Le défaut à cette obligation d'assurance de la part d'un organisateur est puni pénalement. Or, et c'est là où le bât blesse, cette responsabilité civile contractée par l'organisateur peut désormais être engagée lors d'un sinistre, quand bien même celui-ci n'a aucune responsabilité dans ce sinistre. Exemple : un participant à un roulage sur circuit percute, suite à une erreur de pilotage, une autre personne et la blesse. Si ce participant possède une licence (lire encadré ci-contre), pas de soucis puisqu'elle inclut une responsabilité civile. En revanche, si le responsable du sinistre n'est pas licencié, comment va-t-il s'y prendre ?
"Faire jouer la responsabilité civile de l'organisateur"
En toute logique, la personne incriminée va contacter son propre assureur pour lui faire part du sinistre, afin de faire jouer les garanties du contrat souscrit pour son véhicule. Mais dans ce cas, son assureur va lui appliquer un malus, une franchise et ce sinistre lui coûtera du temps et, surtout, de l'argent. Dans ce cas de figure, l'assureur peut désormais suggérer de faire jouer la responsabilité civile de l'organisateur de l'événement. Ainsi, pas de soucis administratifs, pas d'augmentation de la prime d'assurance, de franchise ni de malus !
Si cette situation est aujourd'hui rendue possible, c'est en raison de la remise en cause de la théorie de l'acceptation du risque par la Cour de cassation (encadré en page 3). C'est ce revirement de jurisprudence qui est à l'origine des menaces pesant aujourd'hui sur notre sport : les juges ont changé le droit pour appliquer une politique sociale. L'objectif, compréhensible et défendable, est que quelqu'un ayant subi un sinistre soit pris en charge correctement. Mais on cherche en contrepartie à tout prix un responsable pour indemniser : c'est ce que certains appellent le diktat de l'indemnisation, et cela entraîne des graves dérives.
Nous avons même dû faire face à un cas où un pratiquant a attaqué un de nos clubs pour "défaut de contrôle" après s'être gravement blessé lors d'un roulage motocross sur lequel il s'est sciemment rendu de façon frauduleuse sans avoir souscrit de licence.

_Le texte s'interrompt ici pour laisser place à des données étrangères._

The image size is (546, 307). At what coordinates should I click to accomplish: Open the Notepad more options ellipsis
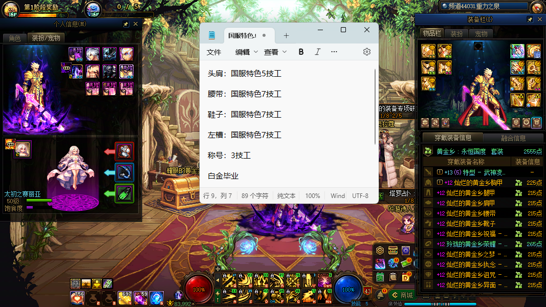click(x=334, y=52)
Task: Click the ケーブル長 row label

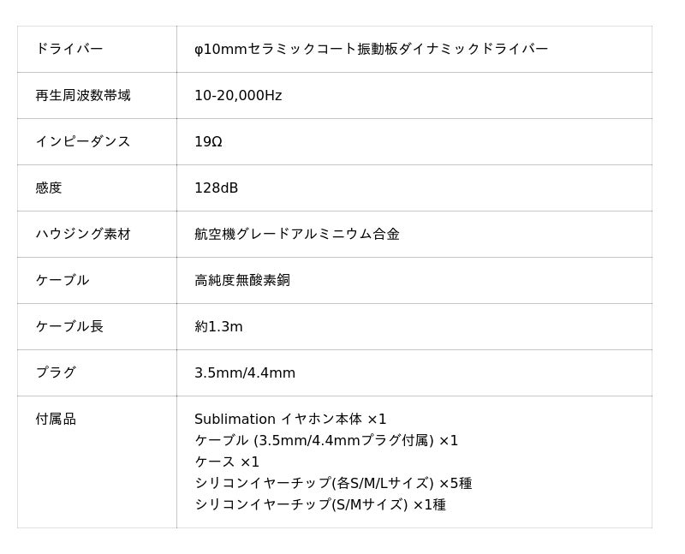Action: point(69,327)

Et aussi surprenant que cela puisse paraître, la Cour de cassation a engagé la responsabilité du club à hauteur de 50% pour "fautes de négligence et d'imprudence" !
Voila pourquoi la Fédération française de motocyclisme recommande à ses clubs d'imposer obligatoirement la licence pour la pratique du sport moto, seul moyen de répondre totalement aux obligations de la loi et de la jurisprudence. C'est aussi pour cette raison que nous avons récemment exigé de nos licenciés qu'ils ne participent pas à des roulages auxquels des non licenciés seraient présents : afin d'éviter l'envolée des prix due à certains abus...
Jusqu'à présent, l'assurance de la licence couvrait en effet le pratiquant quel que soit le type de roulage, même durant un événement non fédéral, à partir du moment où l'événement se tenait sur un circuit homologué. Mais depuis l'affaire Guittet, le coût de l'assurance a tellement augmenté que nous ne pouvons plus nous permettre de prendre à notre charge des incidents qui se produisent en dehors du cadre de la fédération. Donc depuis 2014, lorsqu'un licencié participe à un événement qui n'est pas organisé par la FFM, la couverture en responsabilité civile comprise dans sa licence ne fonctionne plus. Il conserve néanmoins son individuelle accident. Rappelons que, dans ce cas, c’est l’organisateur (et non la FFM) qui a l’obligation de souscrire cette garantie en responsabilité civile.
En revanche, les sociétés commerciales qui jouent le jeu de la fédération bénéficient encore de l'ancien système, à partir du moment où elles ne font rouler que des licenciés FFM. Car nous considérons que cette société - qui peut être un circuit, un organisateur privé ou encore un moto-club non affilié à la fédération - développe le sport moto".